Archivio 2005
Data di pubblicazione: 14 June 2005
C’è l’arte visiva del XX e XXI secolo, dalle avanguardie storiche del primo Novecento ai protagonisti futuri dell’arte di cinque continenti, ad Art Basel, che giunge alla 36a edizione. Sono le creazioni di oltre 1500 artisti: dipinti, disegni, sculture, installazioni, performance, video e arte digitale, fotografia, stampa e multipli. Sono opere da poche centinaia di dollari e capolavori da molti milioni, di artisti di fama o di giovani promesse. Il tutto presentato dalle 275 gallerie più quotate di tutti i continenti selezionate da una giuria di esperti fra le 810 aspiranti. Cinque giorni di grande arte, dal 15 al 20 giugno 2005.
Il New York Times ha definito Art Basel "Olympics of the Art World". Ed effettivamente, nonostante molte importanti città si contendano il primato, nella giungla delle fiere d'arte contemporanea Art Basel resta la meta di riferimento dei collezionisti. Ogni anno artisti, collezionisti, curatori, giornalisti, amanti dell'arte moderna e contemporanea vanno a Basilea per vedere le novità, selezionatissime, che il mercato internazionale offre e per incontrare gli artisti e gli addetti ai lavori della scena artistica. Perché è qui il meglio dell'arte mondiale, come qualità e come varietà delle opere.
Fra i diversi appuntamenti di interesse che la rassegna propone, va citato innanzitutto il padiglione Art Unlimited che espone i progetti più grandiosi, sia come dimensioni, sia in termini di ambizioni. Grande curiosità sucitano ogni anno gli Art Statements, l'appuntamento dedicato ai giovani che si contendono il Premio Baloise (50 mila franchi svizzeri).
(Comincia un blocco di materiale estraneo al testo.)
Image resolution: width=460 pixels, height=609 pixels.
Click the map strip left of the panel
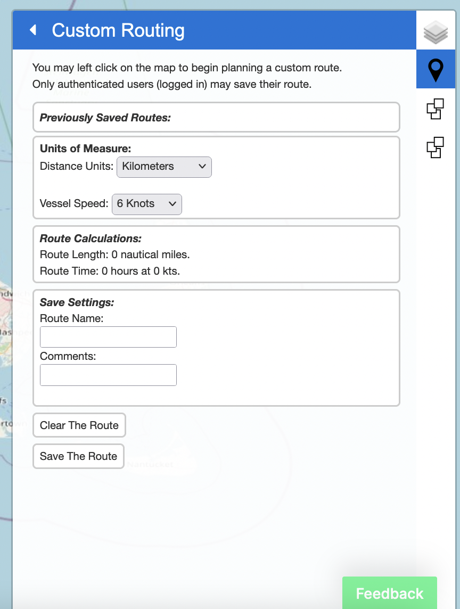click(x=5, y=213)
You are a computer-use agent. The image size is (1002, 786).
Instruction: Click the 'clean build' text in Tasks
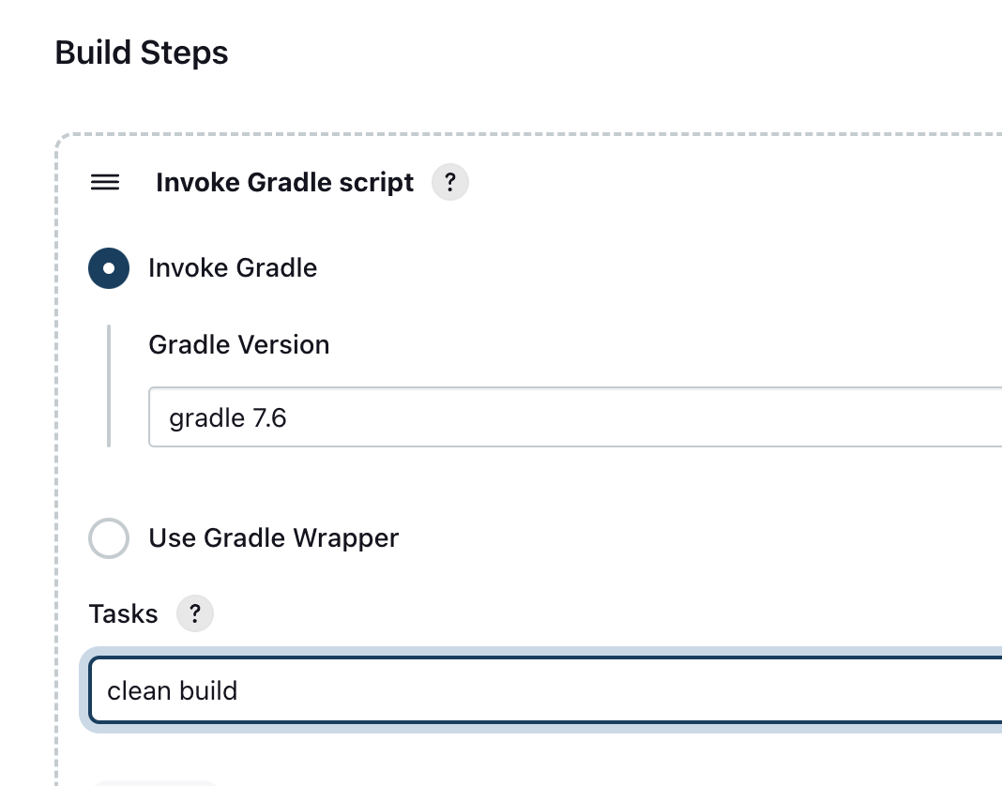[x=173, y=691]
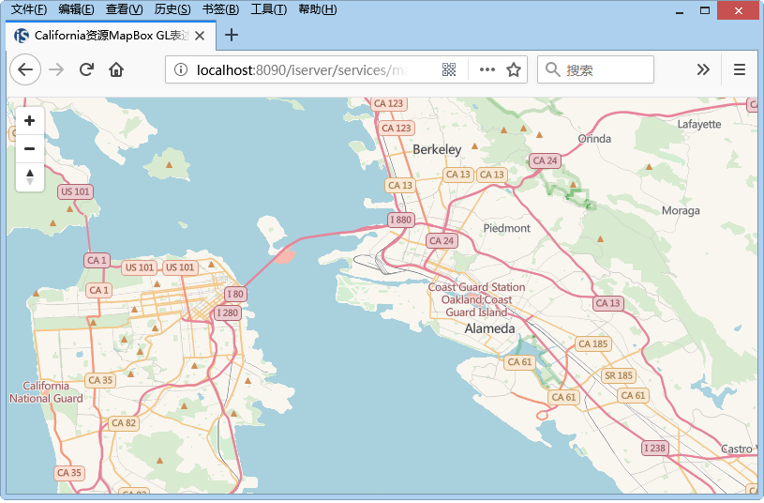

A complemento delle esposizioni, le Art Basel Conversations, organizzate da Bulgari, approfondiscono temi legati all'attualità nell'arte. Venerdì 17 giugno, per esempio, "Architettura per l'Arte - Gli artisti e l'architettura museale" cerca di rispondere a domande come: quali sono secondo gli artisti i musei più riusciti dal punto di vista architettonico? In che modo l'architettura di un museo influisce nel rapporto fra l'arte e l'osservatore? E ancora: come possono gli artisti influenzare gli architetti e i direttori dei musei nelle loro scelte costruttive? Forse ancora più interessante la tavola rotonda in programma, Sabato 18 giugno, sul tema "The Future of the Museum: Profile China", sullo sviluppo esponenziale del settore culturale che ha indotto il governo cinese a progettare la costruzione di mille nuovi musei in tutto il territorio entro il 2015.
Non hanno intenzione di sfigurare nemmeno i musei di Basilea. Fino al 28 agosto, la Kunsthalle dedica una grande mostra a Carl Andrè, maestro storico del minimalismo, mentre lo spazio Shaulager, recentemente costruito, propone, fino al 30 settembre, la mostra straordinaria dell'artista canadese Jeff Wall.